Champagne is located only 145 kilometres away from the north of Paris, in the middle of a small mountain range that rises from a Cretaceous plain divided in two parts by the Marne River. The appellation Champagne includes basically the Marne and Aube departments. In total more than 34.000 hectares of vineyard, yet the strong request compel winemakers to increase the plantations. These states are placed at 100 to 150 metres above the sea level, being Aube the higher zone. Grapevines in Champagne are distributed in three sectors: the central zone, which includes Reims Mountain, Marne valley and the Côte de Blancs; about 75 kilometres away from this zone, the Aube vineyard and finally the marginal vines of Sézanne, the Arde valley, Petit Morin and Aisne.

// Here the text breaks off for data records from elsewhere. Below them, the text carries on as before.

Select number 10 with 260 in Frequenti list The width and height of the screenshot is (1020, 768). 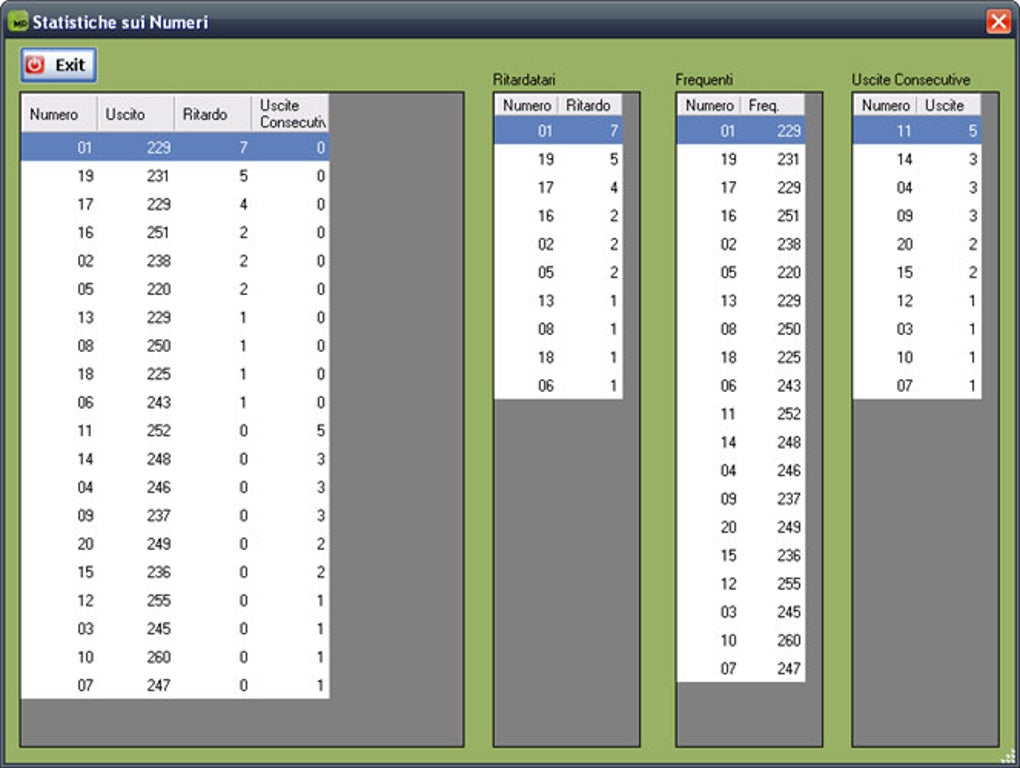coord(741,640)
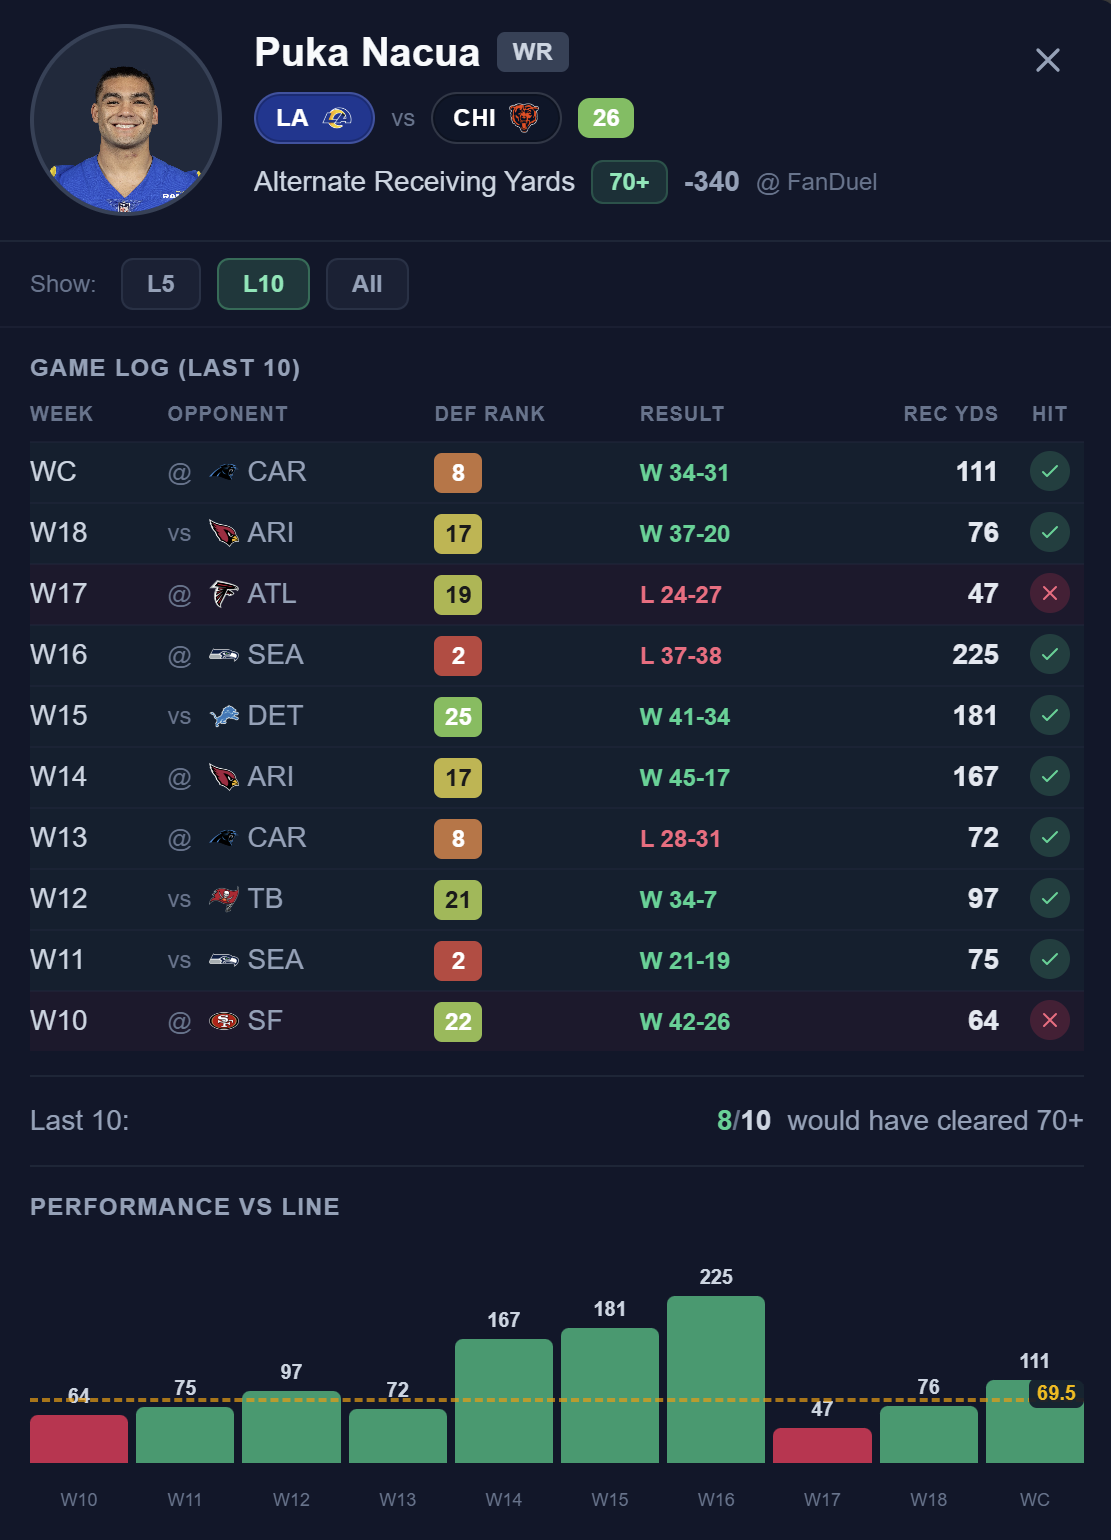Click the Falcons logo in W17 row
This screenshot has width=1111, height=1540.
pos(223,594)
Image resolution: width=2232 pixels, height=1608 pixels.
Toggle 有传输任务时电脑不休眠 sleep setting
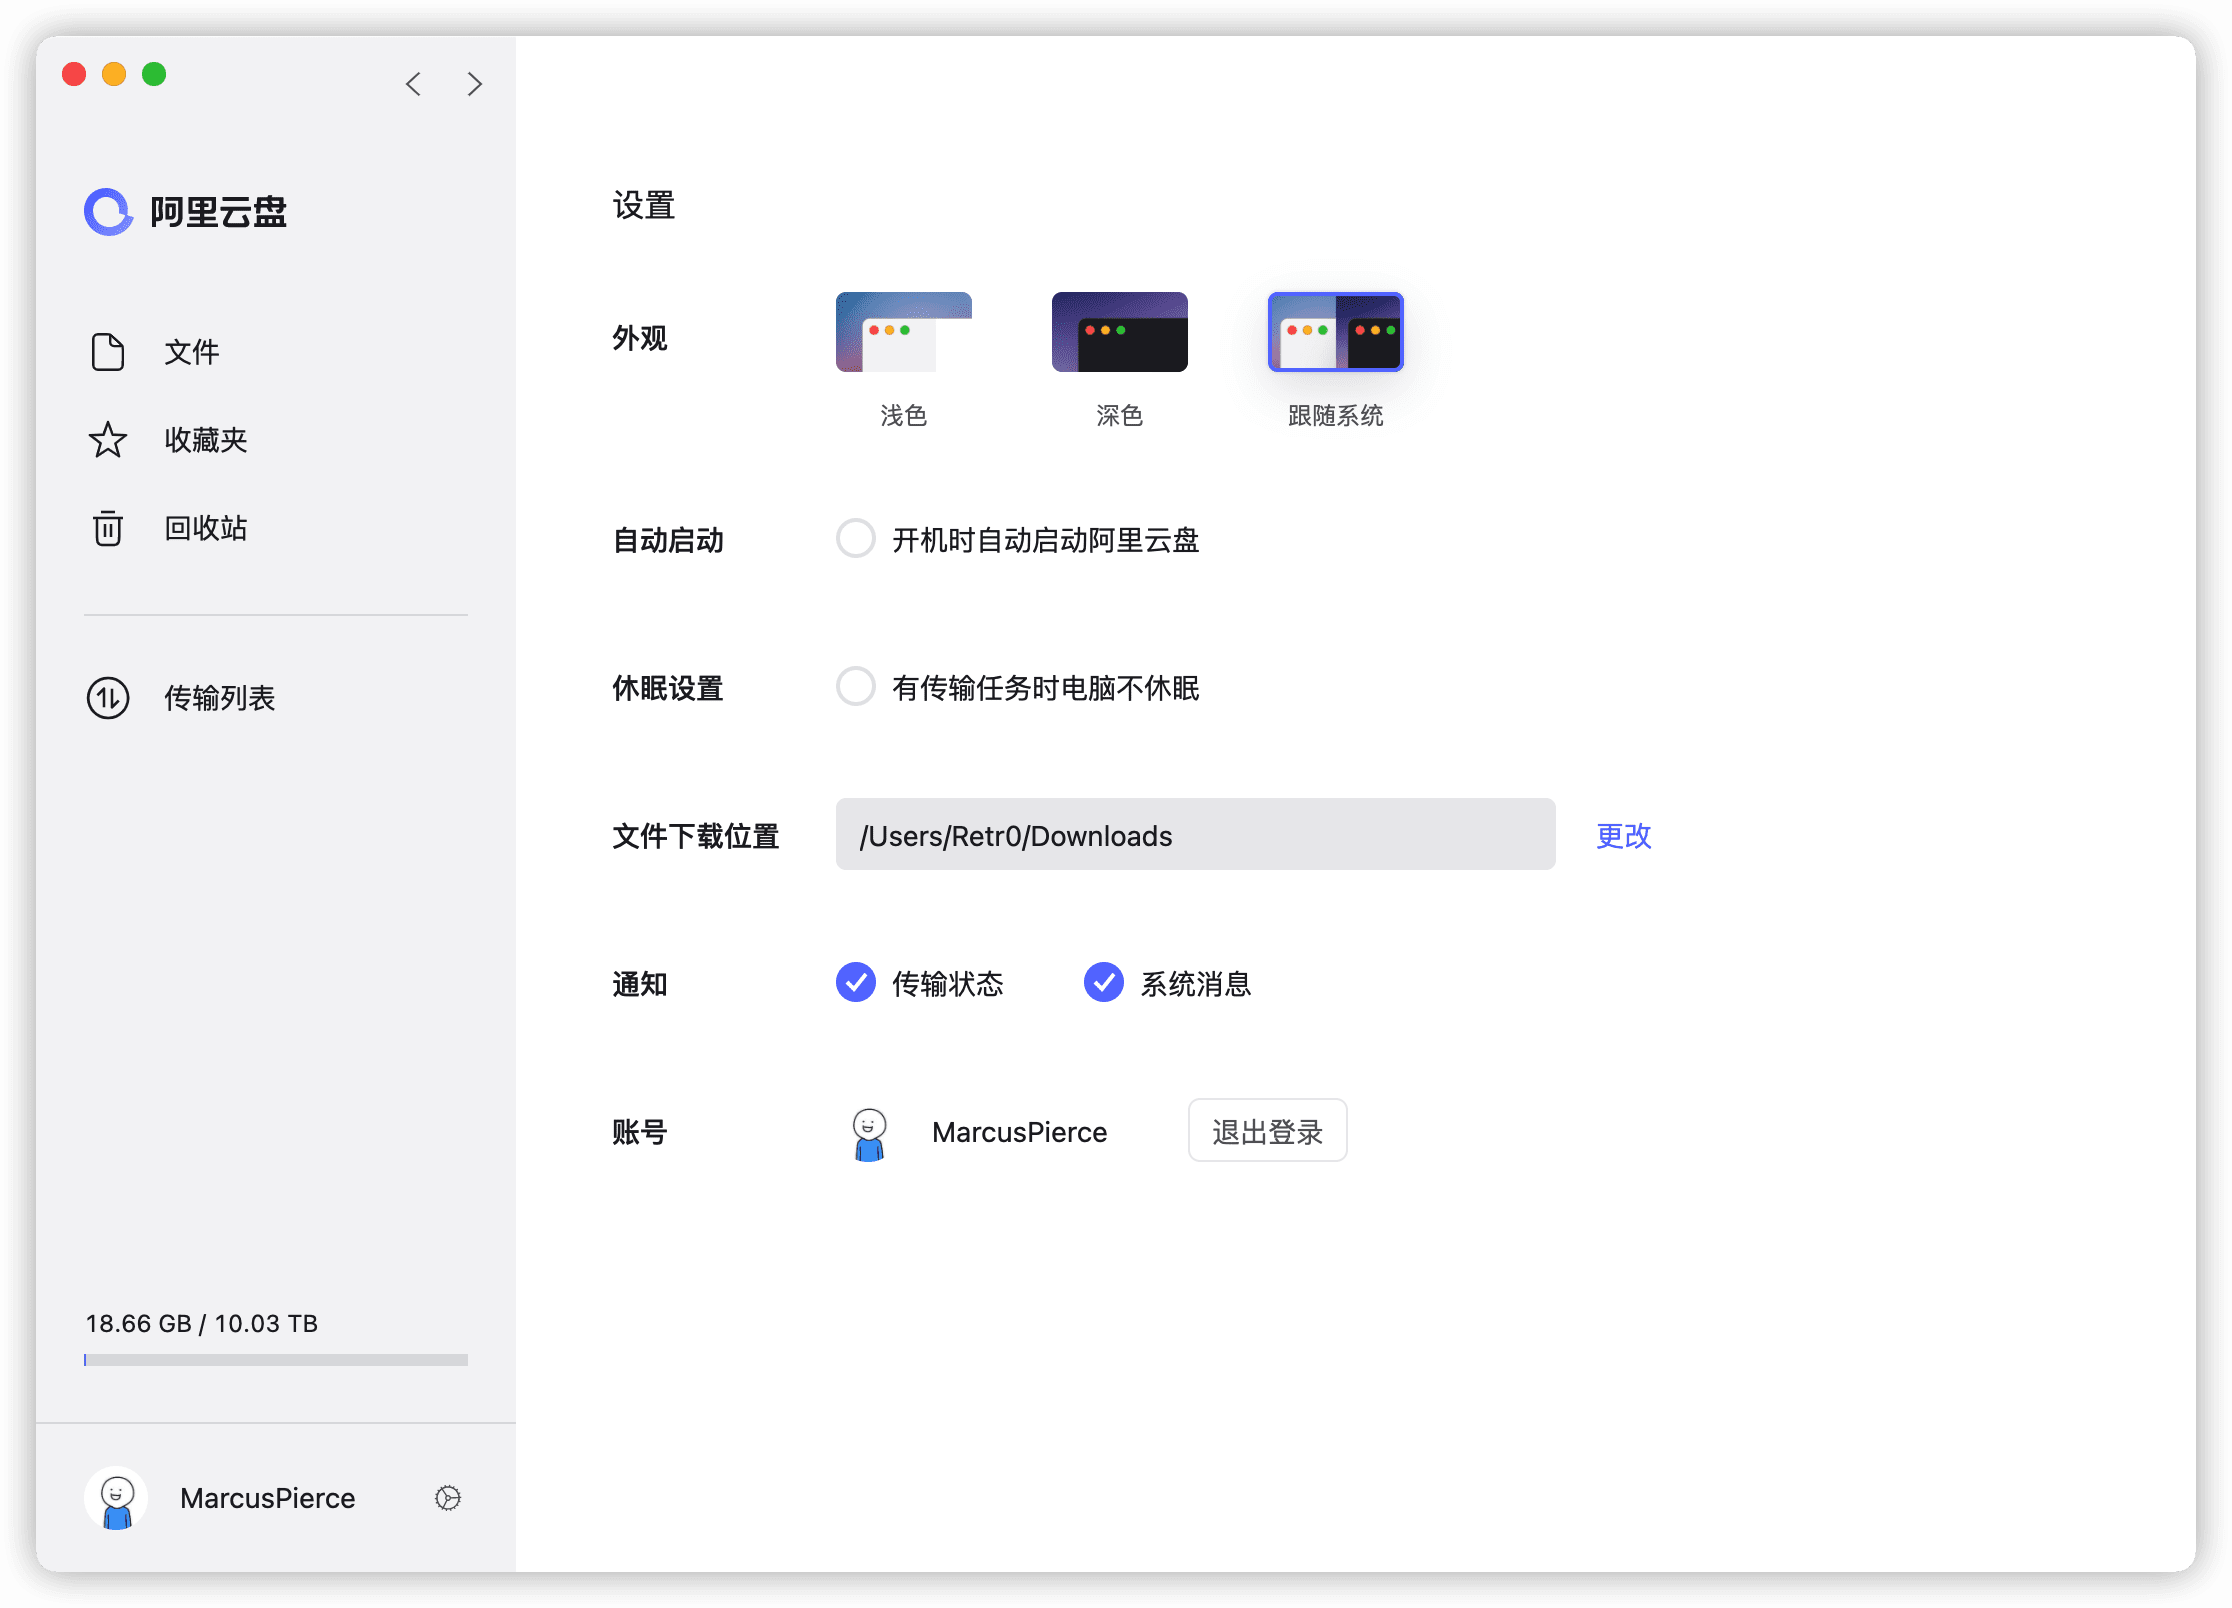click(854, 688)
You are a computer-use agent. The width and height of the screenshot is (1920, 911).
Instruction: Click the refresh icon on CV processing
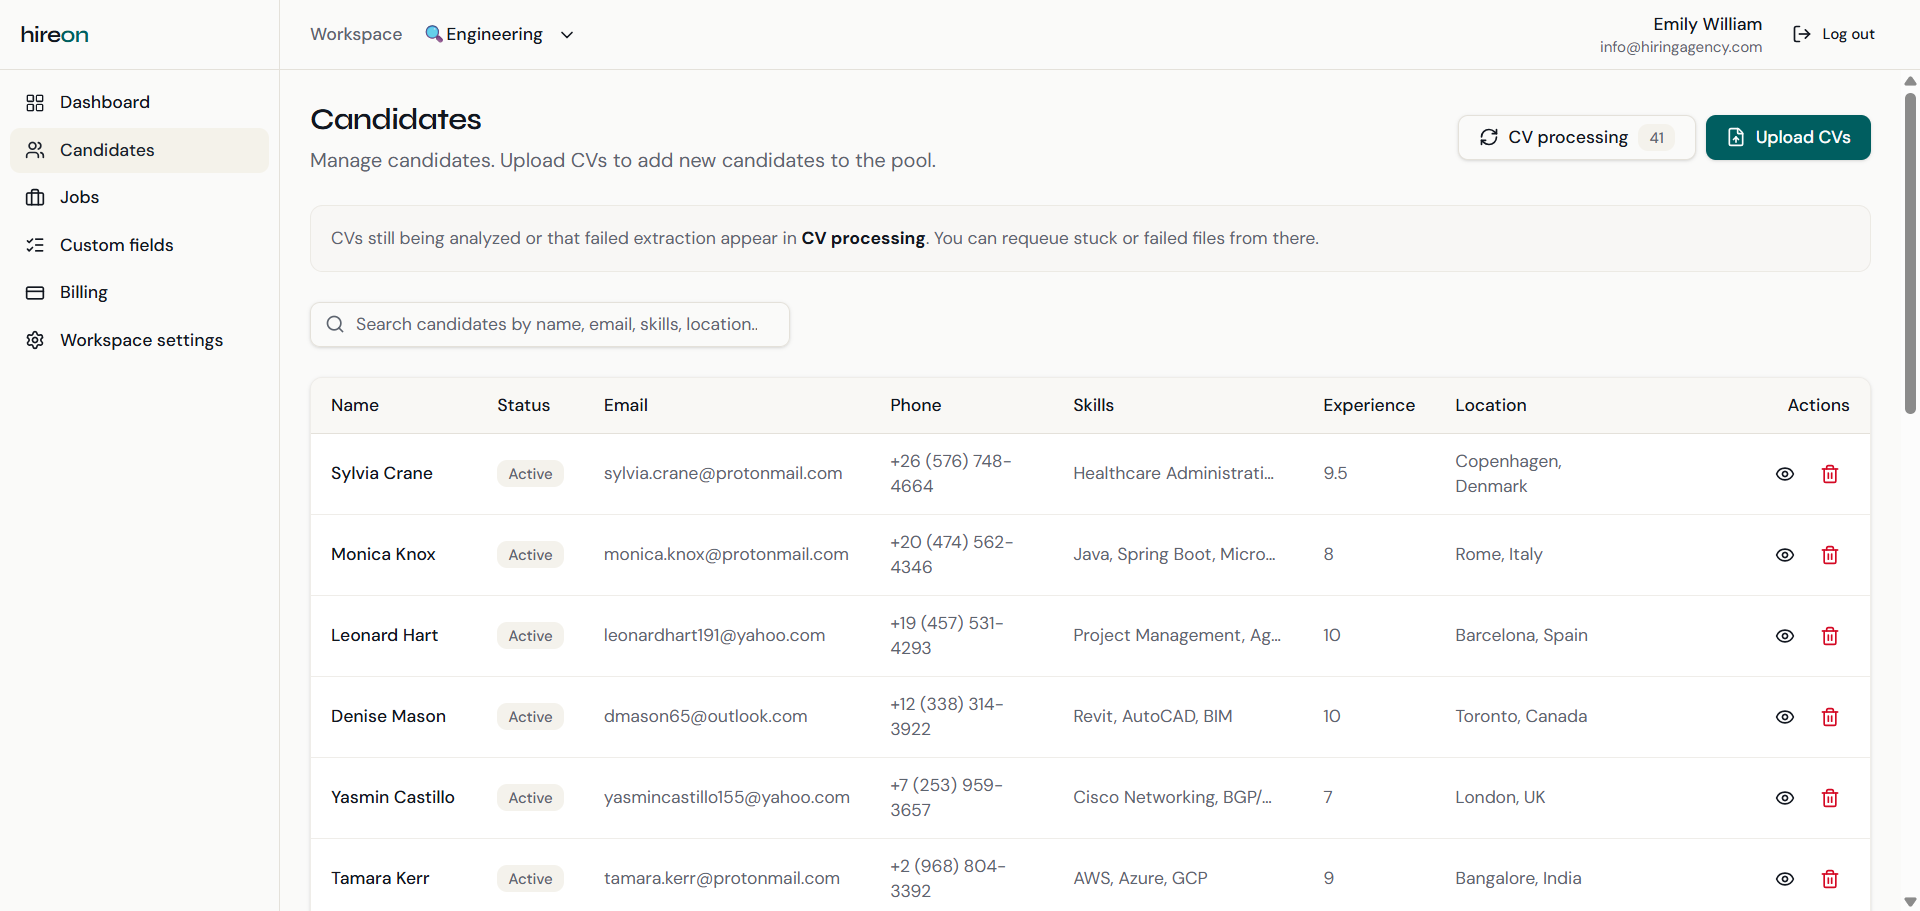1489,137
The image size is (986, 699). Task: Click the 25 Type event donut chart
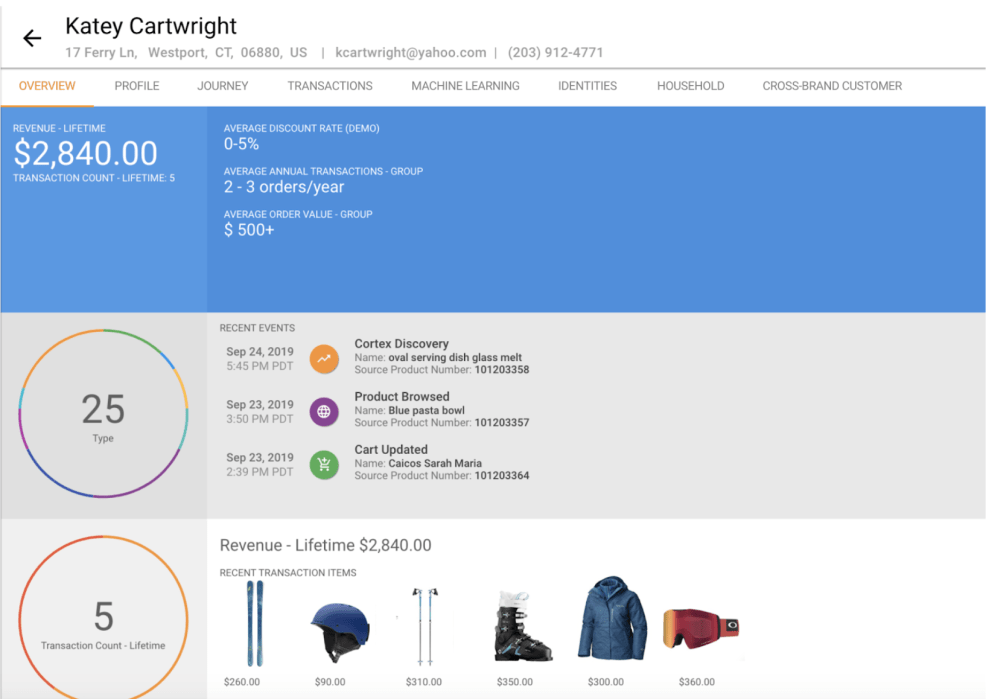(x=103, y=413)
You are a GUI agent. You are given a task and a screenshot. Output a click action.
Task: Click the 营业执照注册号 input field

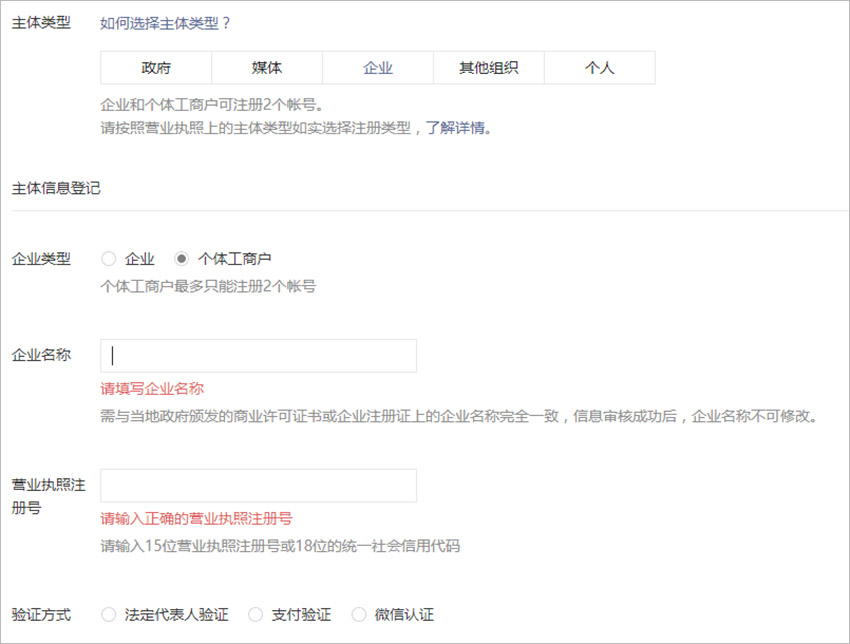(x=258, y=485)
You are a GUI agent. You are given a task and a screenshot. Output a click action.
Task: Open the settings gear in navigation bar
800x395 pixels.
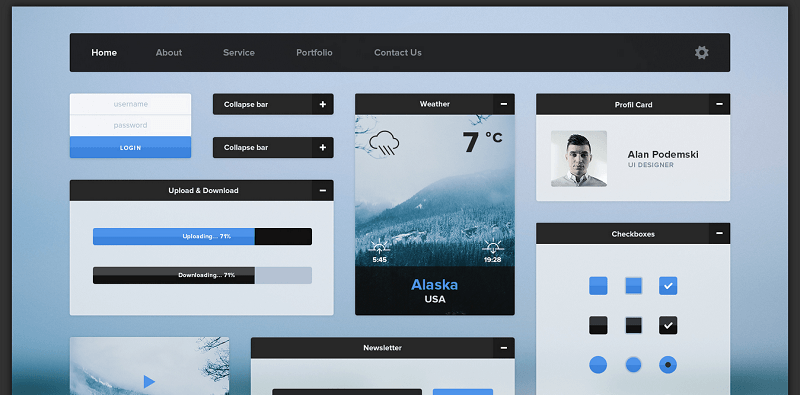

The most interesting zone is the central one: Reims mountain: a forest area where the main grape grown is Pinot Noir and to a lesser extend Pinot Meunier. Pinot grapes planted in the hillsides heading north, as Verzenay and Verzy, produce base wines more acid and less strong than those from Ay, though they contribute to give an elegant finish when blended with other wines. Wines from Reims Mountain are the wine backbone. Here is where the famous red wines from AOC Coteaux Champenois are produced. The west of the Marne valley has a series of slopes heading south that receive sun, which provides maturity, roundness and aroma to the wines. The best plots here are devoted to Pinot Noir mainly and to Pinot Meunier and Chardonnay in smaller quantity. At the south of Épernay we find the Côte de Blancs where Chardonnay is the prevailing variety and the sparkling wines from Champagne blanc de blancs are produced. Cramant, Azive and Le Mesnil are the most famous villages.
The authorised varieties nowadays in AOC Champagne are: Pinot Noir, Pinot Meunier, Chardonnay as main ones and Arbane and Petit Meslier.